[?]Дим Димыч, как зовут старика Толчеева знакомые, захандрил. Не то чтобы телом заболел, а - душой заметался. Бранил незлобиво, по-стариковски власти за то, что по своему недомыслию развалили всё вокруг – работу, налаженный быт, посёлок, да саму жизнь, наконец. Упрекал время, на которое выпала его старость, одинокого и безродного старика, который, как и все здесь, подался на Север за длинным рублём, а тот на деле оказался фальшивой купюрой. Некоторые из оставшихся в умирающем посёлке Шерляга мужиков, ещё не старых, значительно моложе Дим Димыча, бичуют, пьют горькую не просыхая. Старик Толчеев тоже в молодости крепко закладывал, но уже давно отказал себе в этой слабости и оттого переносить хандру было ещё тяжелее.
Последняя баржа
В конце концов не выдержал, собрал котомку и подался через реку Печору в райцентр. На пароме и встретила его бывшая завуч, самая старшая из бывших учителей бывшей Шерлягской школы Галина Прокопое, проработавшая в ней 36 лет.

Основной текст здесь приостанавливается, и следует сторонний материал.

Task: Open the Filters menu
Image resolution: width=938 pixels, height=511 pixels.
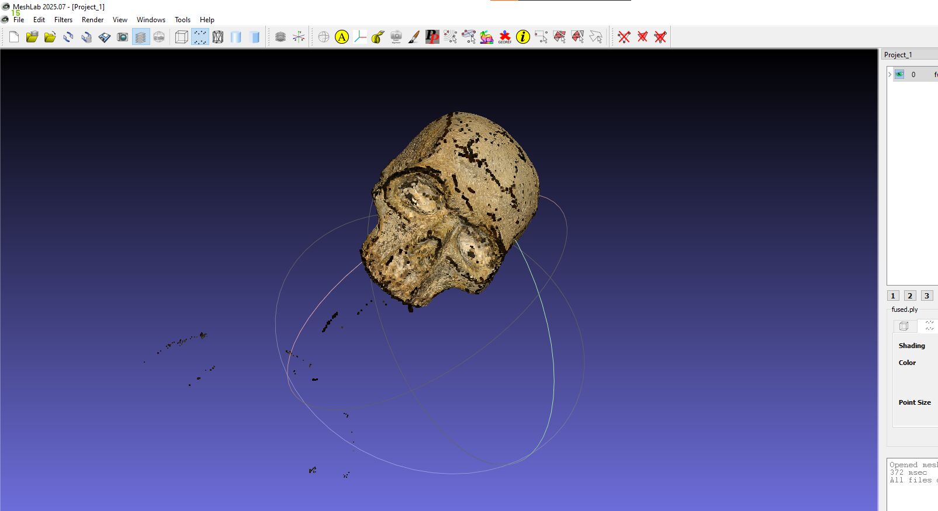Action: point(63,20)
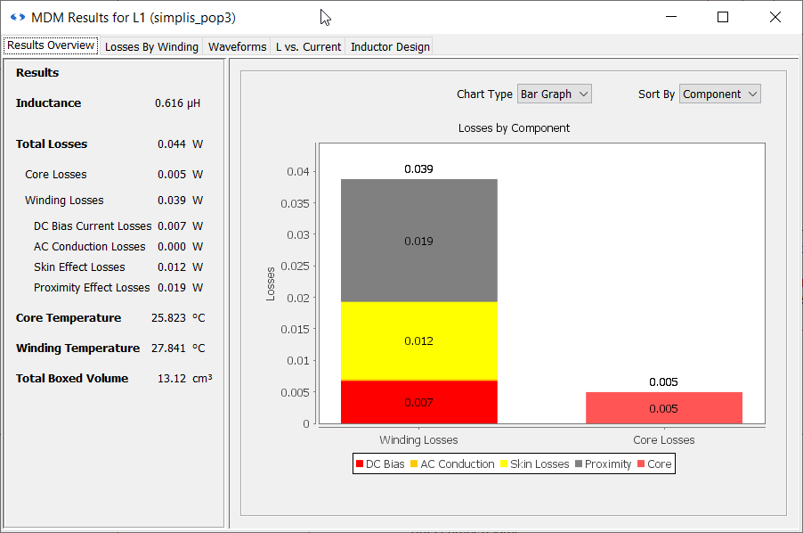This screenshot has height=533, width=803.
Task: Click the orange AC Conduction legend swatch
Action: (x=415, y=464)
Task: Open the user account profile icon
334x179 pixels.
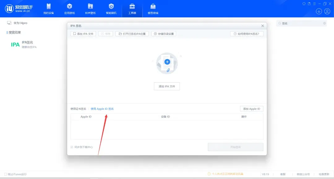Action: [327, 11]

– Тоска зелёная съедает, Дмитриевна, – пожаловался ей старик. – А ты никак на родном пепелище была?
– Была, – вздохнула учительница. – Дети и муж не пускали, да и правда, лучше б не ездила. Школа порушена, мой кабинет химии тоже. Я даже ничего оттуда не вывезла…

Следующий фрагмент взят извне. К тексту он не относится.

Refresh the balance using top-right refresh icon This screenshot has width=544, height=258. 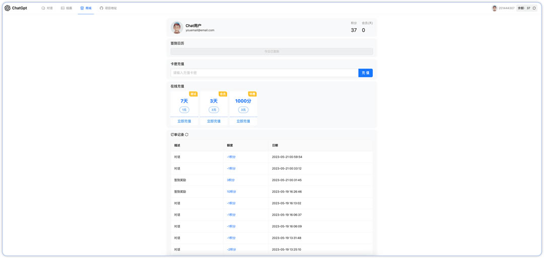(x=534, y=8)
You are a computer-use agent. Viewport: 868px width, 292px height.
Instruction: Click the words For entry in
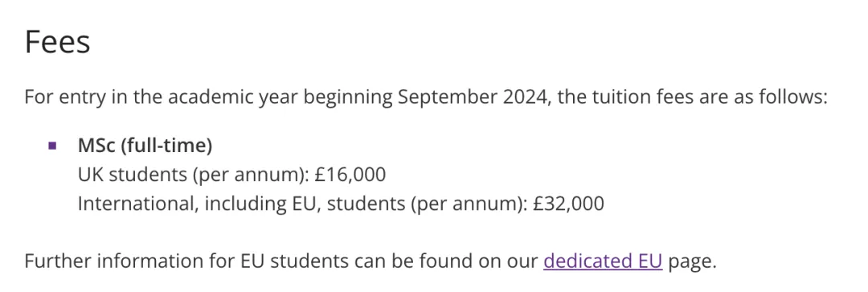tap(67, 98)
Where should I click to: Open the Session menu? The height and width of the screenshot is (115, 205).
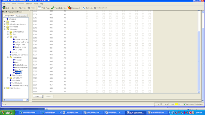point(29,4)
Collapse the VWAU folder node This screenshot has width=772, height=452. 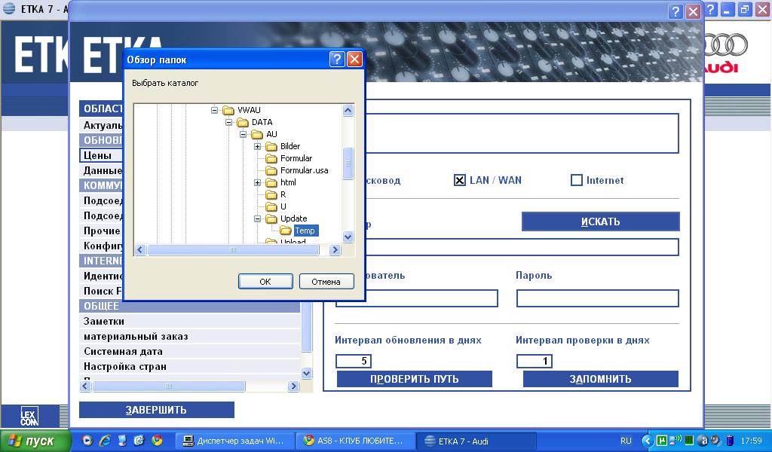[215, 110]
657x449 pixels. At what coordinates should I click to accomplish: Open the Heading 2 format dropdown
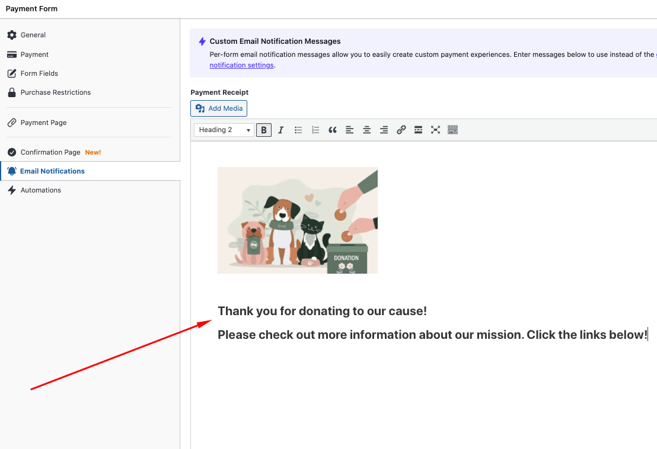click(x=224, y=130)
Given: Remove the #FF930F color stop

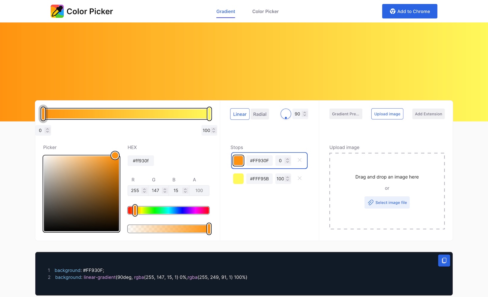Looking at the screenshot, I should tap(299, 160).
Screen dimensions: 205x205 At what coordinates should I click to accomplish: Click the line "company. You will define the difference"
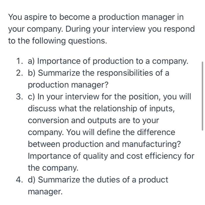[101, 132]
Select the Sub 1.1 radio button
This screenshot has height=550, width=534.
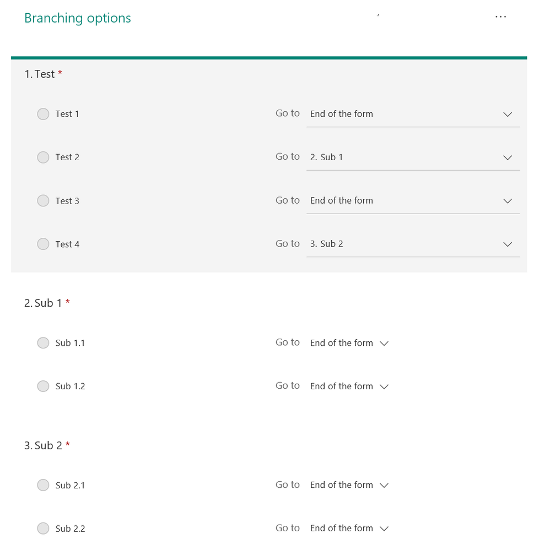(x=43, y=343)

– Ты ведь той же баржой, на которой увозили детей, уезжала?
– На той. Пока жива буду, не забуду. Вы на берегу сбились сиротливой кучкой, как овцы без пастуха, и махали нам вслед. А мы стояли, обнявшись, кружком и плакали. Я всю дорогу проревела. Жалко Шерлягу.
– Жалко…
Лесной посёлок Шерляга Троицко-Печорского района Республики Коми умирал не сразу, не вдруг, не с уходом той баржи, которая увозила последних ребятишек – и детдомовских, и своих, родившихся и выросших здесь. Умирал медленно, постепенно, как тяжелобольной человек, угасая год за годом и уже не веря предписаниям врачей и нарочито бодрым заверениям родственников. "Врачи" давно вынесли ему приговор – неперспективный. Потому что вся экономика его, а значит, и жизнь, впрочем, как и жизнь всего здешнего края, до 90-х годов держалась исключительно на лесе. По подушевым спискам жило в посёлке Шерляга в советское время около 400 человек. Одни валили лес, другие его сплавляли. Было две организации – по заготовке и сплаву леса, и как бы отдельно друг от друга существовало два посёлка, хотя по административному делению числился один, но разделённый на две половины. В каждой – свой садик, клуб, магазин, столовая, контора. Даже молочно-товарная ферма была. Только школа одна на всех.
Нельзя сказать, что люди здесь жили веками. Этот таёжный край когда-то был местом ссылок и лагерей. Затем заключённых сменили приехавшие по вербовке и оргнабору. За ними потянулись добровольцы – те, кто хотел заработать: денег на машину или кооперативную квартиру, северный стаж, северную пенсию. Словом, временщики. Они разбавили и отодвинули дальше в тундру местное население. И жили по временной схеме – в домах барачного типа без газа, воды и санузлов, с завистью глядя на болгар, которые по межгосударственному соглашению валили лес по соседству, но жили, хоть и временно, в благоустроенных поселениях. И когда после распада СССР и социалистического блока болгары уехали, местные жители наперегонки кинулись занимать оставленные ими в соседних районах благоустроенные квартиры.
Это был хотя и первый, но уже смертельный удар по Шерляге и другим подобным посёлкам, которые в одночасье покинули 30–40-летние – самая молодая, работоспособная и перспективная часть жителей. Небольшие селения почти совсем обезлюдели, а весь Троицко-Печорский район, насчитывавший в начале 90-х годов около 30 тысяч жителей, потерял в ту пору почти 13 тысяч человек.